Show HN: K8s Cleaner – Roomba for Kubernetes

(sveltos.projectsveltos.io)

68 points | by pescerosso 7 days ago ago

61 comments

  • zzyzxd 7 days ago ago

    For resources that are supposed to be cleaned up automatically, fixing your operator/finalizer is a better approach. Using this tool is just kicking the can down the road, which may cause even bigger problem.

    If you have resources that need to be regularly created and deleted, I feel a cronjob running `kubectl delete -l <your-label-selector>` should be more than enough, and less risker than installing a 3rd party software with cluster wide list/delete permission.

    • pcl 7 days ago ago

      How should I discover the things that need deletion?

      Presumably running some sort of analysis tool in a dry-run mode would help, no?

    • __turbobrew__ 6 days ago ago

      I think it can be useful as a discovery tool. How do you know that your operator is leaking resources in the first place? What if one of your cluster operators manually modified or created resources?

    • devops76 6 days ago ago

      Most of the times you don't own the operator/finalizer

      And most of the times, when it is a shared cluster, you don't even know what else is being deployed.

  • devops99 7 days ago ago

    If you find yourself using something like this, you seriously fucked up as DevOps / cloud admin / whatever.

    • pescerosso 7 days ago ago

      I understand where you’re coming from, and ideally, we strive for well-managed Kubernetes environments. However, as DevOps practitioners, we often face complexities that lead to stale or orphaned resources due to fast deployment cycles, changing application needs or teams. Even the public clouds make lots of money from services that are left running and not used for which some companies make a living helping clean things up.

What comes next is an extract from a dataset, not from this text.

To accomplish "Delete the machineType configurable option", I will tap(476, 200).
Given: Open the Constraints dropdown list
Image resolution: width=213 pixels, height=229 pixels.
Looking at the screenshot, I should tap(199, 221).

      K8s-cleaner serves as a helpful safety net to automate the identification and cleanup of these resources, reducing manual overhead and minimizing human error. It allows teams to focus on strategic tasks instead of day-to-day resource management.

      • devops99 7 days ago ago

        > However, as DevOps practitioners, we often face complexities that lead to stale or orphaned resources due to fast deployment cycles

        So, as a DevOps practitioner myself, I had enough say within the organizations I worked at, who are now clients, and also my other clients, that anything not in a dev environment goes through our GitOps pipeline. Other than the GitOps pipeline, there is zero write access to anything not dev.

        If we stop using a resource, we remove a line or two (usually just one) in a manifest file, the GitOps pipeline takes care of the rest.

        Not a single thing is unaccounted for, even if indirectly.

        That said, the DevOps-in-name-only clowns far outnumber actual DevOps people, and there is no doubt a large market for your product.

        edited: added clarity

        • photonthug 7 days ago ago

          > I had enough say within the organizations I worked at, who are now clients

          This sounds like experience that’s mainly at small/medium sized orgs. At large orgs the devops/cloud people are constantly under pressure to install random stuff from random vendors. That pressure comes from every direction because every department head (infosec/engineering/data science) is trying to spend huge budgets to justify their own salary/headcount and maintain job security, because it’s harder to fire someone if you’re in the middle of a migrate-to-vendor process they championed, and you’re locked into the vendor contract, etc etc. People also will seek to undermine every reasonable standard about isolation and break down the walls you design between environments so that even QA or QC type vendors want their claws in prod. Best practice or not, You can’t really say no to all of it all the time or it’s perceived as obstructionist.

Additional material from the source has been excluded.